Corvus nodded to Druze, who sped off. It had begun to rain, a cold drizzle clouding down from the mountains. “Come inside. They’ll be here presently.”

The tent was tall, a draped house of hides upon which the rain had begun to drum more insistently, with one entire wall lifted up on poles. There were braziers within, bright and hot with charcoal, a broad table covered with maps, a simple cot, and an armour stand hung with weapons and a black cuirass. Two sentries stood stolid as marble by the wide entrance, ignoring the rain running down their faces.

“This is home for me,” Corvus said, discarding his sodden chlamys and spreading his fingers out to the heat of a brazier. A pair of boys, not more than fifteen, took the cloak and brought wine to the table in a jug of actual glass.

“After I took Idrios, I had it made – it took the hides of eighty cattle. In the past two years I have not slept under a proper roof more than a half-dozen times.” He raised his head, smiling. “I like to hear the rain beat upon it.”

He seemed to snap himself out of a reverie. “Drink – it’s not Minerian, but almost as good. I eat at dusk. You’ll meet the other commanders of the army then. We have much to discuss.”

Rictus drank, admiring the glass jug, discreetly studying the maps upon the table. For the most part they showed the eastern Harukush: its rivers, its roads, its cities and towns.

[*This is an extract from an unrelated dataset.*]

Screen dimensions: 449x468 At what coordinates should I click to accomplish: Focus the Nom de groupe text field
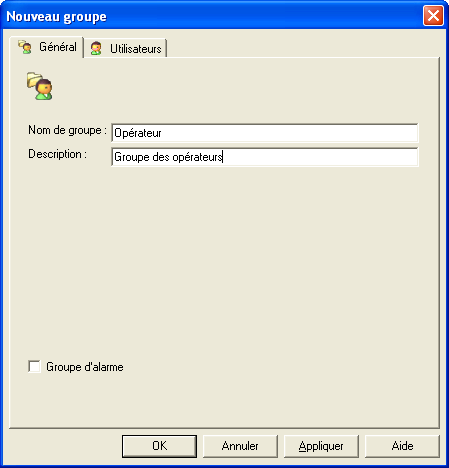[265, 133]
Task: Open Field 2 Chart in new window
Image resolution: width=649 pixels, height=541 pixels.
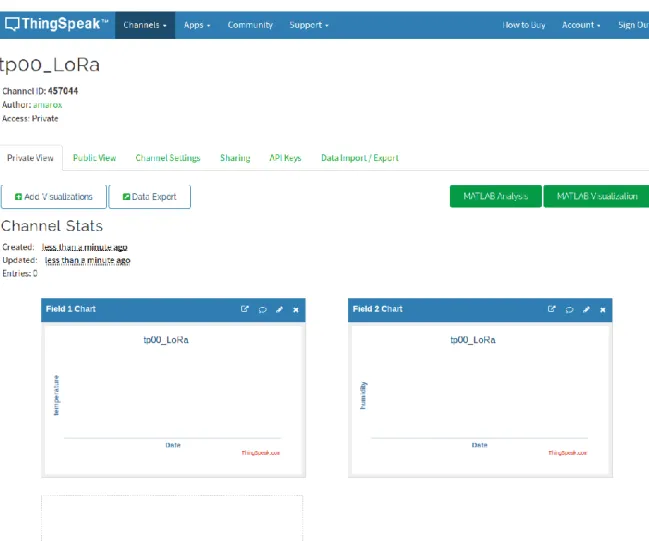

But there was one that portrayed the lay of the land all the way up to Machran and its broad hinterland, the ring of cities about it that were all members of the loose confederation known as the Avennan League, named for the city of Avennos in which it had been formed, over twenty years ago.

This boy standing at the brazier had in two years conquered his way across some eight hundred pasangs of the Harukush, and by these maps he now controlled at least a dozen major cities, as well as all the countless towns and villages in between.

Where in the world had he come from?

“I might have known I’d find you pair with cups in your hands,” a voice said. It was Kesero, grinning so wide as to show every thread of silver ringing his teeth. And beside him Valerian, the ruined beauty of his lop-sided face alight with something akin to relief.

“Rictus – how went it at the farm – is everyone – is Rian -”

“My family is well,” Rictus said formally, unsmiling. “Report, centurions. How are my men?”